Vale dizer com clareza o que não está resolvido. Não existe consenso fechado sobre a melhor estratégia de prevenção da recidiva: procinéticos entre refeições, ajuste alimentar prolongado e ciclos repetidos de antibiótico têm sustentação desigual na literatura. Também não existe composição de microbiota validada como "normal" que sirva de alvo terapêutico — o termo disbiose descreve um desvio em relação a um referencial, e esse referencial ainda não é consenso (Olesen e Alm, 2016).

O que a evidência sustenta bem é o inverso: tratar sem investigar a causa aumenta a chance de repetir o ciclo.

Limite de evidência declarado: os percentuais de recidiva citados vêm de um estudo de coorte único, com população específica. Eles indicam ordem de grandeza, não probabilidade individual. Nenhum exame de microbiota confirma, exclui ou prevê SIBO.

Ressalva de escopo: diagnóstico é atribuição médica.
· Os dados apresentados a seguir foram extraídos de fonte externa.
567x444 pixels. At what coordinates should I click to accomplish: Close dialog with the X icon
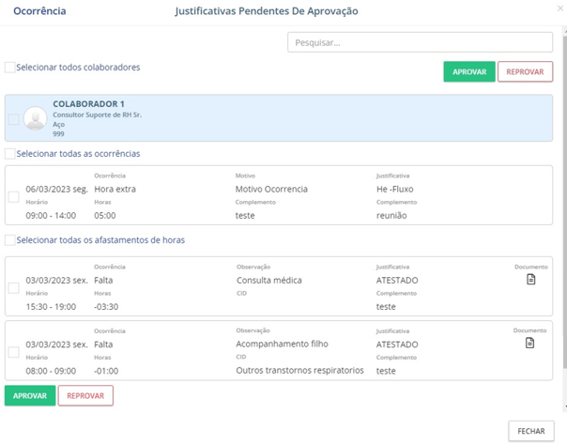click(559, 8)
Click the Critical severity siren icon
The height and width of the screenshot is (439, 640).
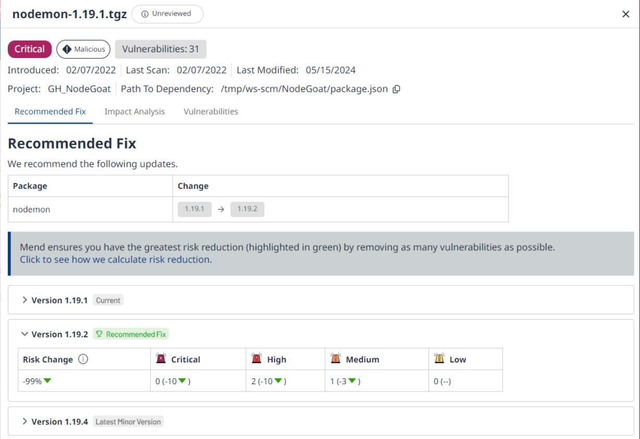(161, 359)
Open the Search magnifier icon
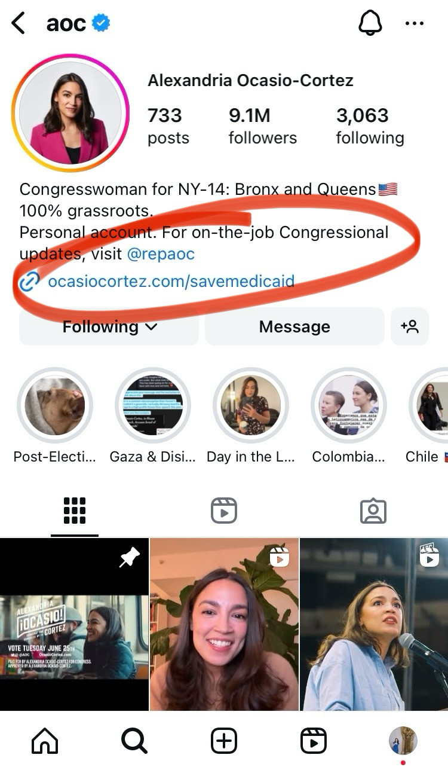The height and width of the screenshot is (770, 448). pos(134,741)
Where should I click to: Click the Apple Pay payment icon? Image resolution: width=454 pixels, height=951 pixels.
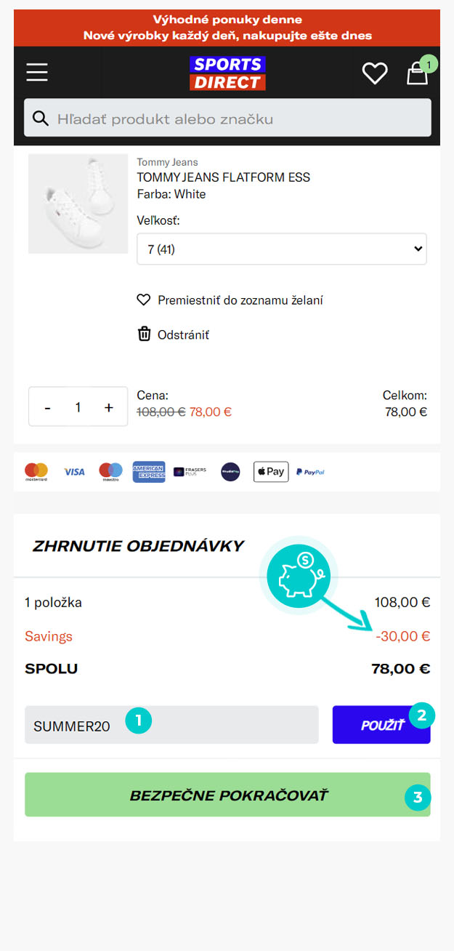point(270,472)
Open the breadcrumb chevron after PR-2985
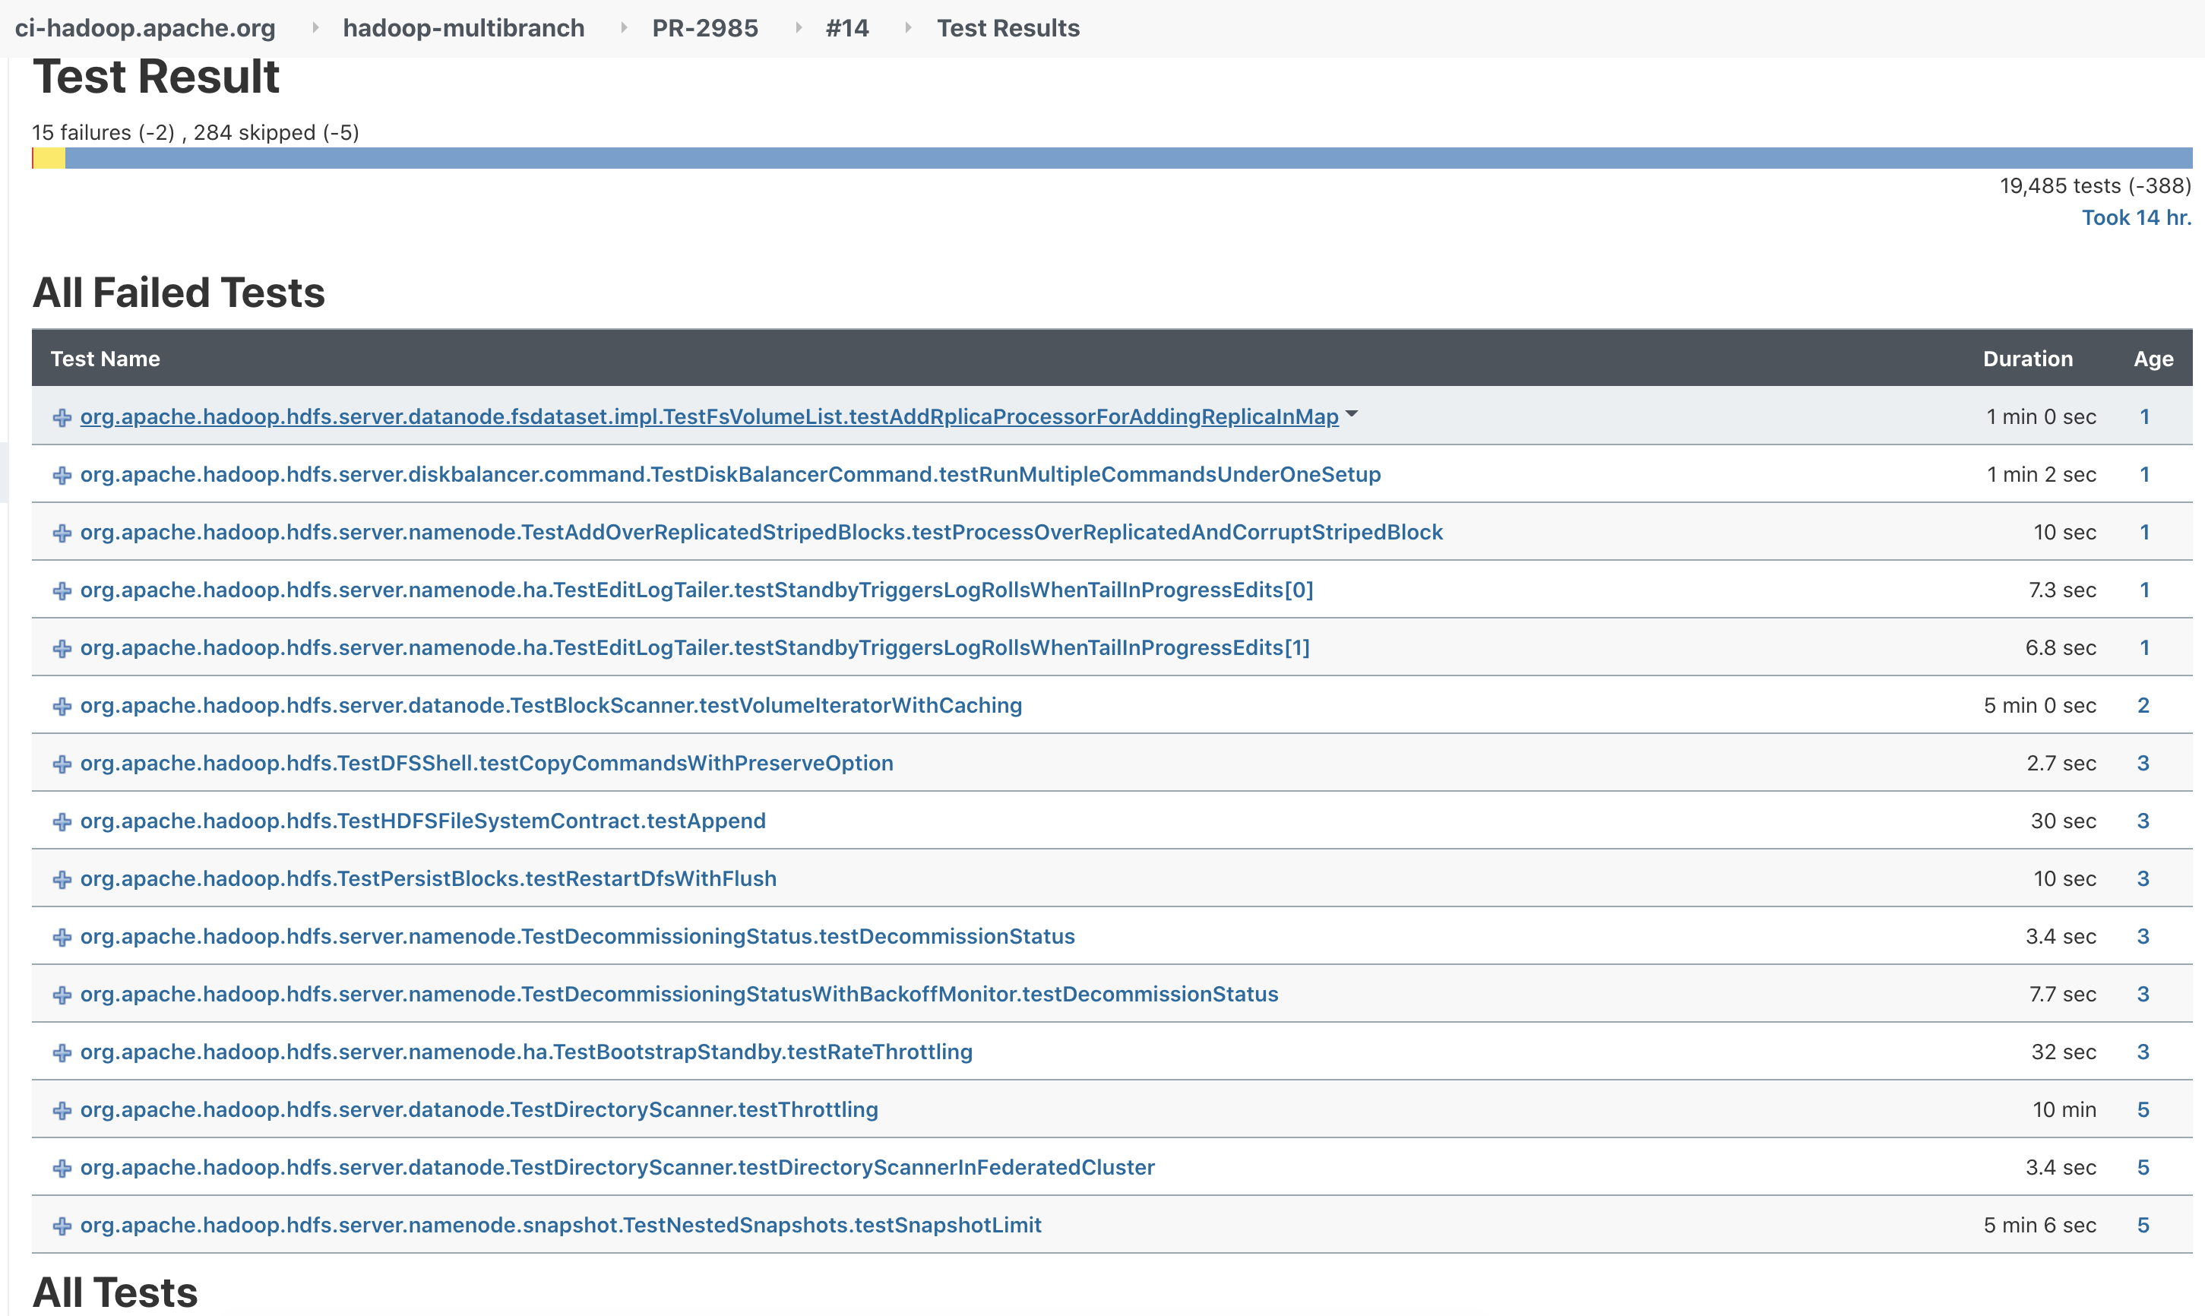The height and width of the screenshot is (1316, 2205). click(x=798, y=28)
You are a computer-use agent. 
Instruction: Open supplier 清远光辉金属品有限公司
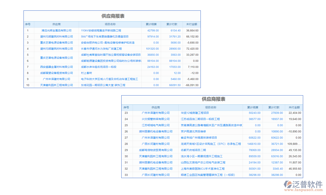point(56,30)
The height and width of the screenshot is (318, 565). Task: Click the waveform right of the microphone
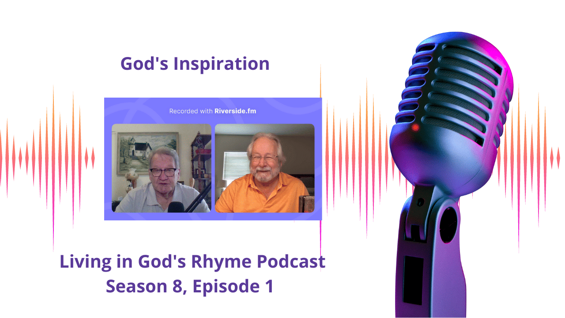point(534,158)
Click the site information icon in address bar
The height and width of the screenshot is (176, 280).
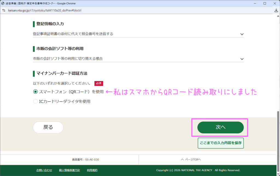pos(4,10)
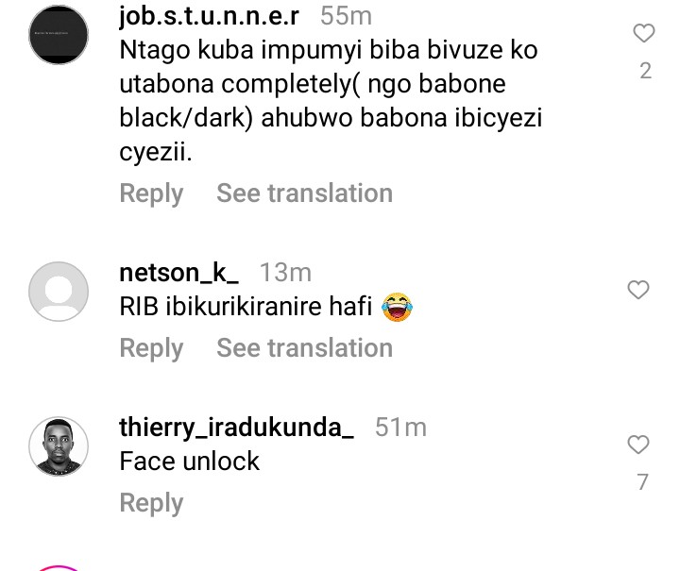Reply to job.s.t.u.n.n.e.r's comment
The width and height of the screenshot is (680, 571).
151,193
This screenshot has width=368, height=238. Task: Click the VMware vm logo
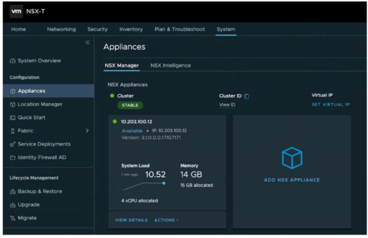pos(16,12)
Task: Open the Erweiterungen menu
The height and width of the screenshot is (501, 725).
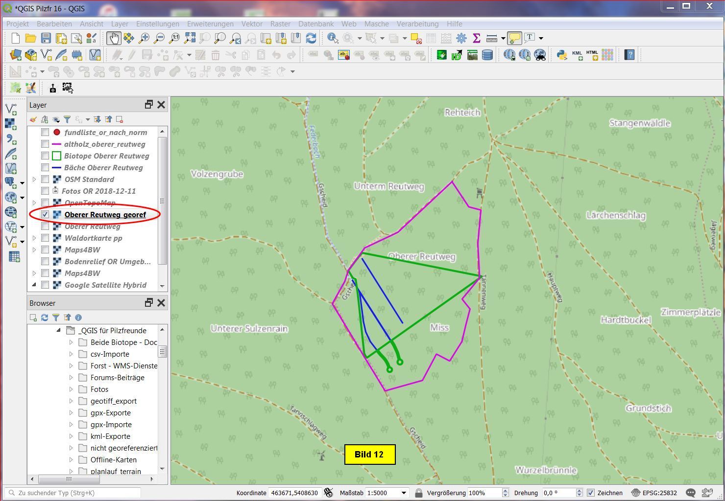Action: click(210, 23)
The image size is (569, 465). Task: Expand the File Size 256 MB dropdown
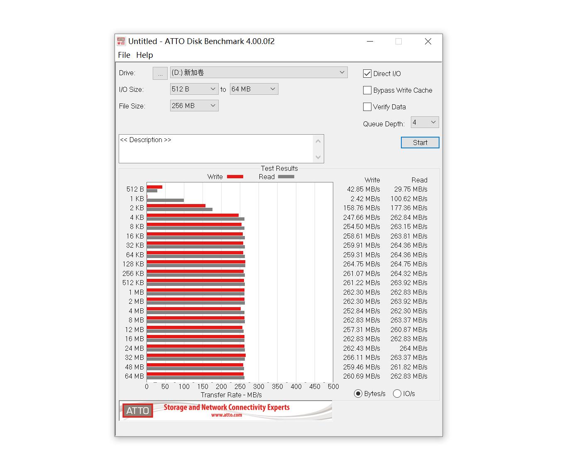pyautogui.click(x=194, y=106)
Este texto trata de interpretação de dado laboratorial e de conduta nutricional, e não substitui avaliação clínica individual.

O que isso muda para quem está no meio disso

Se o seu SIBO voltou, a pergunta mais útil não é qual protocolo tentar agora. É o que ainda não foi investigado. Um caso que recidiva duas ou três vezes não é um caso que precisa do quarto antibiótico — é um caso que precisa de uma investigação que não foi feita. Se for o seu caso, a consulta online começa exatamente por aí.

Protocolo pronto foi desenhado para a média. Caso que recidiva quase nunca é a média.

Referências

  1. Lauritano EC, Gabrielli M, Scarpellini E, et al. Small intestinal bacterial overgrowth recurrence after antibiotic therapy. American Journal of Gastroenterology. 2008;103(8):2031-2035. https://doi.org/10.1111/j.1572-0241.2008.02030.x
  2. Pimentel M, Saad RJ, Long MD, Rao SSC. ACG Clinical Guideline: Small Intestinal Bacterial Overgrowth. American Journal of Gastroenterology. 2020;115(2):165-178. https://doi.org/10.14309/ajg.0000000000000501
  3. Rezaie A, Buresi M, Lembo A, et al. Hydrogen and Methane-Based Breath Testing in Gastrointestinal Disorders: The North American Consensus. American Journal of Gastroenterology. 2017;112(5):775-784. https://doi.org/10.1038/ajg.2017.46
  4. Olesen SW, Alm EJ. Dysbiosis is not an answer. Nature Microbiology. 2016;1:16228. https://doi.org/10.1038/nmicrobiol.2016.228

Aviso

Este conteúdo tem finalidade informativa e educacional e não substitui avaliação individual por profissional de saúde habilitado. Procure atendimento presencial imediato diante de sinais de alarme como sangramento digestivo, perda de peso não intencional, febre persistente, disfagia, vômitos persistentes ou dor abdominal intensa.